Nobel laureate Elie Wiesel, a co-organizer of the Forum 2000 Conference and a survivor of the Holocaust, addressed himself to future generations in his concluding address, saying: "We are here because I don't want my past to become your future."
Czech President Vaclav Havel, who co-organized the conference with Wiesel, told participants that they generated a "positive energy" over the past three days.
He noted that a religious service at Prague's St Vitus Cathedral Friday brought together Muslim, Buddhist, Jewish and Christian faiths. He said this confirmed his belief that all religions at their core share many common elements.
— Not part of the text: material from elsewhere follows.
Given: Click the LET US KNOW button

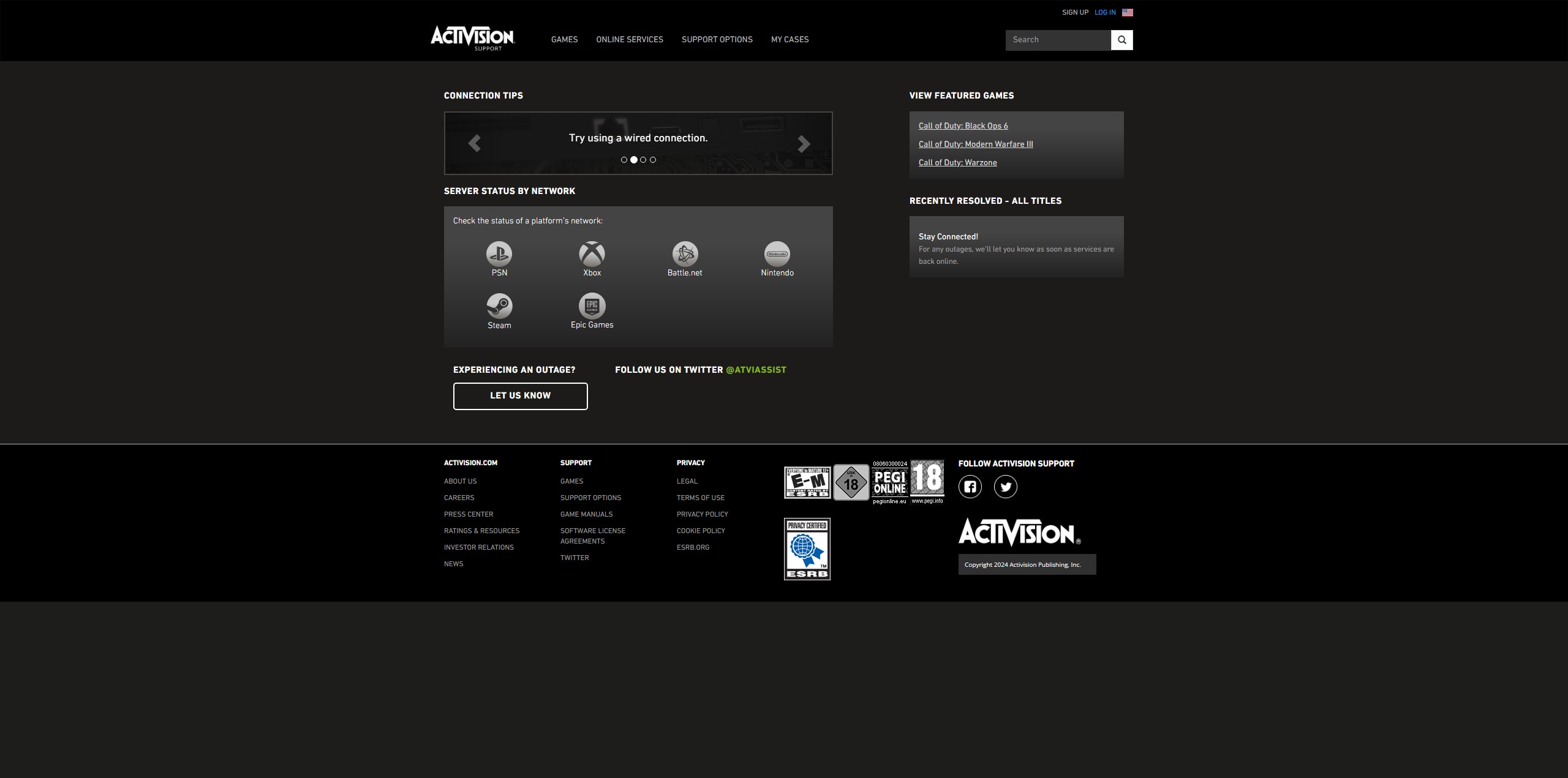Looking at the screenshot, I should coord(520,396).
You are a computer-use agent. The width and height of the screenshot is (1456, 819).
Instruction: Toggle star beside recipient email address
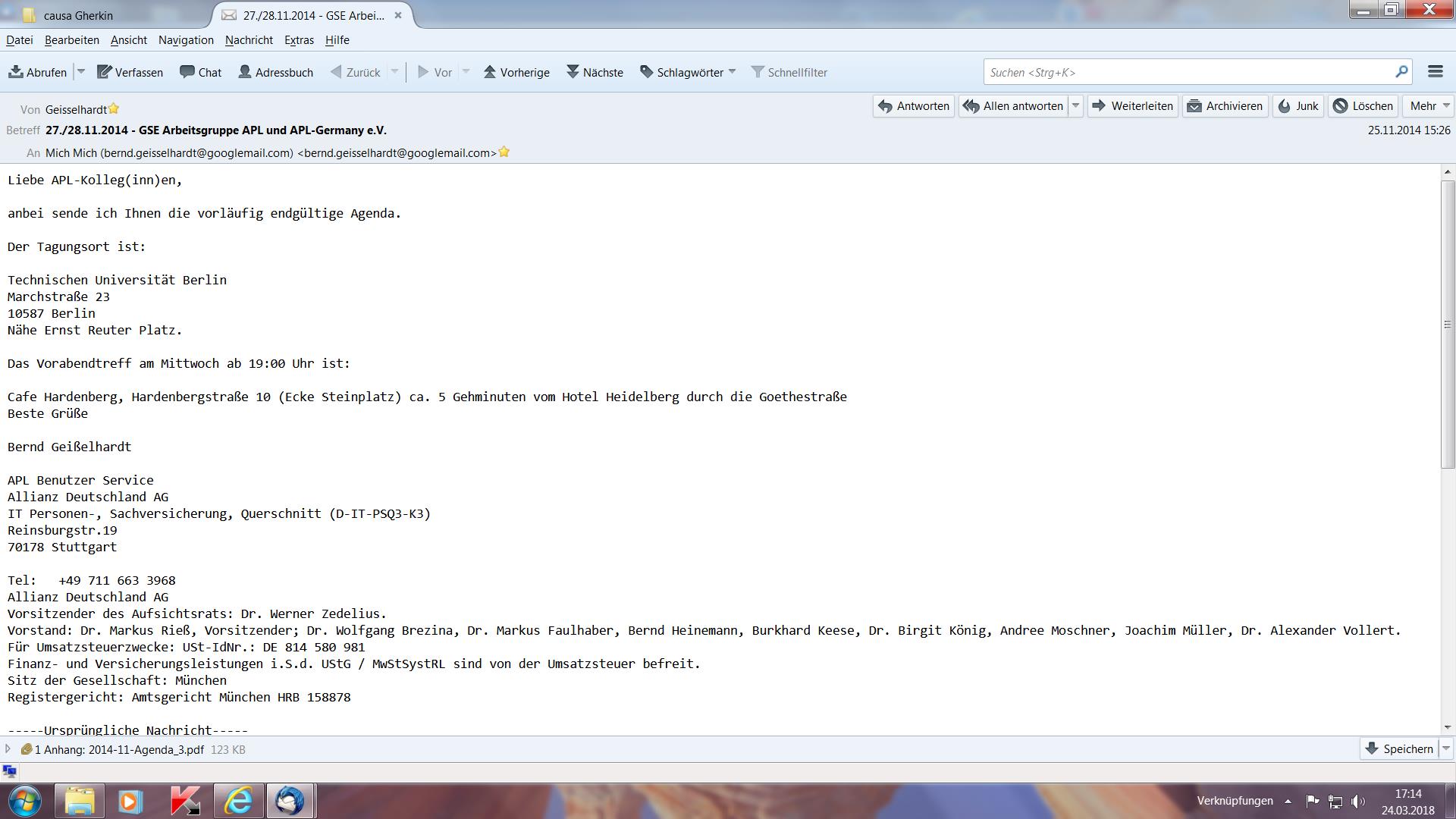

The conference brought together about 60 leading thinkers from diverse backgrounds. There were Nobel peace prize winners and laureates in chemistry and medicine. There were many former heads of state and some potential future leaders. Political scientists, authors, religious leaders and distinguished university professors also took part.
A majority of participants interviewed Saturday by RFE/RL said they found the conference useful, primarily because it brought together such a varied group of individuals to share their experiences and air their thoughts. A number of participants said they would suggest that any similar conferences in the future be more focused on specific topics. Havel and Wiesel said they planned to have several more of these conferences in the runup to the year 2000.
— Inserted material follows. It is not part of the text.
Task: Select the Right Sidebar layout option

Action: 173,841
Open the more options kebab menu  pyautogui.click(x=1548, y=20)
The main financial backer for this year's event, Yohei Sasakawa, chairman of the Nippon Foundation, told RFE/RL he would support such conferences in the future.
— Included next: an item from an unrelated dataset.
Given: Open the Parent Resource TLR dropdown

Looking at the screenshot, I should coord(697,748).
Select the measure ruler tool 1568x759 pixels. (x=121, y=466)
Saturday's concluding session explored prospects for improving life in the 21st century.
Looking to the future, Former Bulgarian President Zhelyu Zhelev declared that in his view, "the next millenium will be the first cosmic one." Zhelev said those who doubt it or find his prediction naive should remember that throughout history, men have never stopped to solve their problems at home before setting off to explore new continents.
He said technological progress will likely tempt man to colonize space before earthly problems such as unemployment, crime, violence and ecological problems are resolved.
But British scientific writer James Lovelock, in a speech entitled "Our Future Seen from Mars," noted that mankind's exploration of other planets in our solar system had the paradoxical effect of revealing the unique richness and beauty of Earth. He said the urge to colonize new planets such as Mars was indeed natural, given human psychology, but was ultimately irresponsible.
Lovelock said that instead of trying to make barren Mars an escape from overcrowded Earth, our science and efforts should go towards understanding Earth an improving life on it.
A prominent American professor of humanities, Henry Louis Gates, said the challenge for the world's most powerful democracy, the United States, is to overcome the racism that has created huge black underclass. He said up to now, society has been too weak to bring about change.
"Instead of action we get hand-wringing. Instead of forthrightness we get equivocation," he said.
He called for a "muscular humanism" in which well-meaning people are not afraid to act.
In concluding the conference, Havel and Wiesel repeated the importance of striving for a sense of global responsibility in solving the world's many problems, and to keep alive a spark of hope.
Wiesel said people and communities are united by questions but "find themselves divided by the answers."